■ **PASSAGE SHOWN**:

The Holder realizes that the basis for the exemption may not be present if,
notwithstanding its representations, the Holder has a present intention of
acquiring the securities for a fixed or determinable period in the future,
selling (in connection with a distribution or otherwise), granting any
participation in, or otherwise distributing the securities. The Holder has no
such present intention.

                           (ii)     The Holder recognizes that the Warrant and
the Exercise Shares must be held indefinitely unless they are subsequently
registered under the Act or an exemption from such registration is available.
The Holder recognizes that the Company has no obligation to register the Warrant
or the Exercise Shares of the Company, or to comply with any exemption from such
registration.

                           (iii)    The Holder is aware that neither the Warrant
nor the Exercise Shares may be sold pursuant to Rule 144 adopted under the Act
unless certain conditions are met, including, among other things, the existence
of a public market for the shares, the availability of certain current public
information about the Company, the resale following the required holding period
under Rule 144 and the number of shares being sold during any three month period
not exceeding specified limitations. Holder is aware that the conditions for
resale set forth in Rule 144 have not been satisfied and that the Company
presently has no plans to satisfy these conditions in the foreseeable future.

                  (c)      DISPOSITION OF WARRANT AND EXERCISE SHARES.

■ **PROVIDED MATERIAL**:
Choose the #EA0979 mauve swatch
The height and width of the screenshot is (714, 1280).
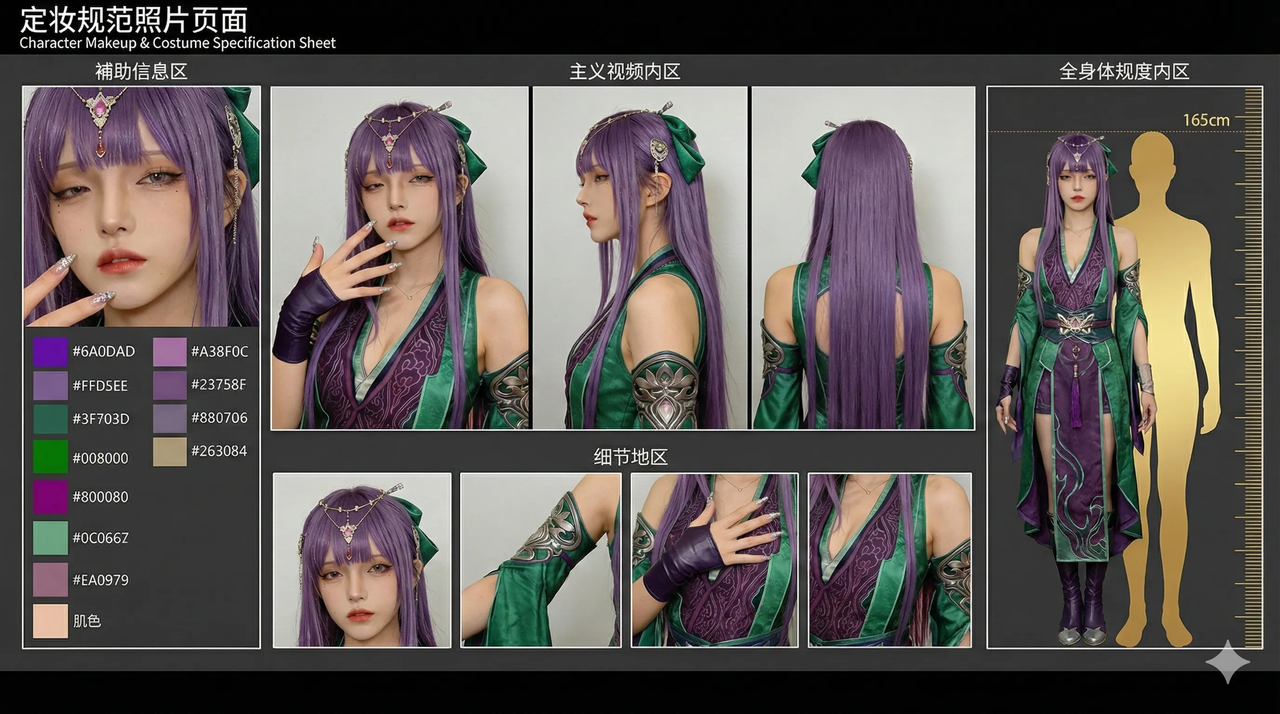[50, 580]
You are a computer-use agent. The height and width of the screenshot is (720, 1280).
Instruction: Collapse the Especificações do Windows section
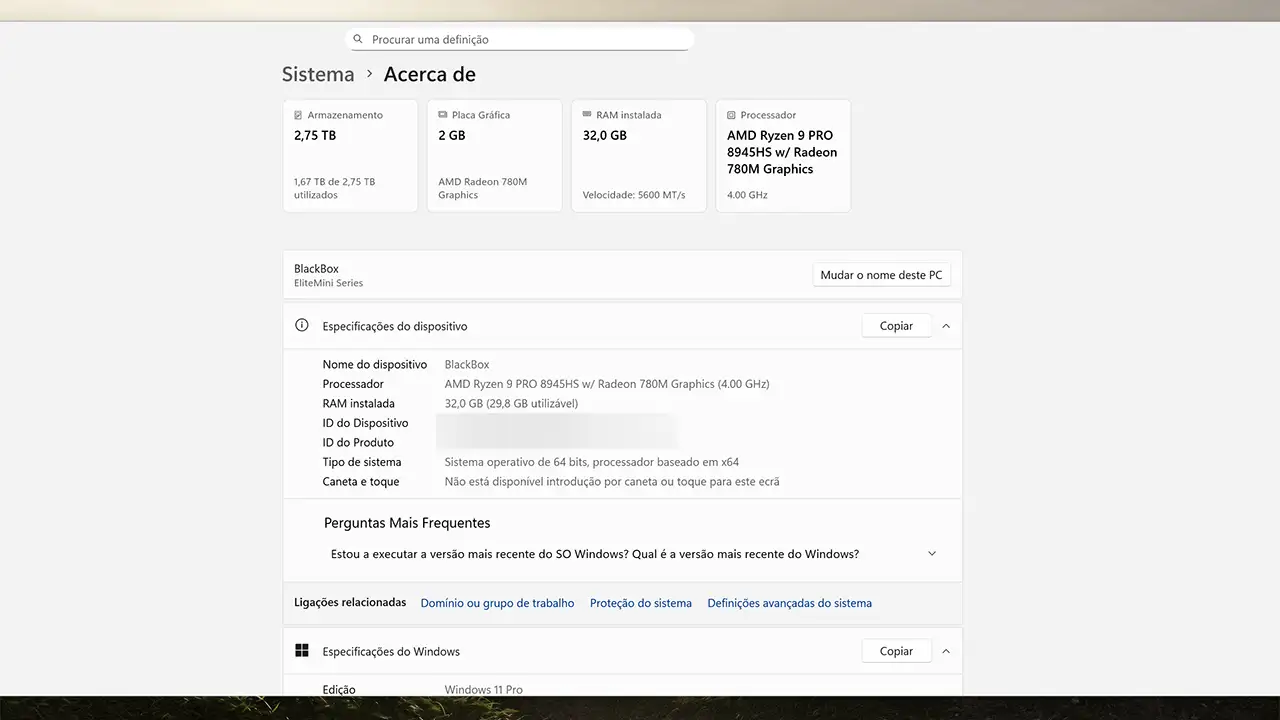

■ **JOB 1**:
Answer these questions from the warrant text, one per line:
(a) Under what conditions may the Warrant and the Exercise Shares stop being held indefinitely?
(b) Under which rule adopted under the Act may neither the Warrant nor the Exercise Shares be sold unless certain conditions are met?
(c) What plans does the Company presently have regarding the conditions for resale under that rule?
■ **JOB 2**: Write out the part of the warrant text starting with "The Holder recognizes that the Company" and going on through "registration.", word for word.

■ **FULL OUTPUT 1**:
(a) They must be held indefinitely unless they are subsequently registered under the Act or an exemption from such registration is available.
(b) Rule 144.
(c) The Company presently has no plans to satisfy these conditions in the foreseeable future.

■ **FULL OUTPUT 2**:
The Holder recognizes that the Company has no obligation to register the Warrant
or the Exercise Shares of the Company, or to comply with any exemption from such
registration.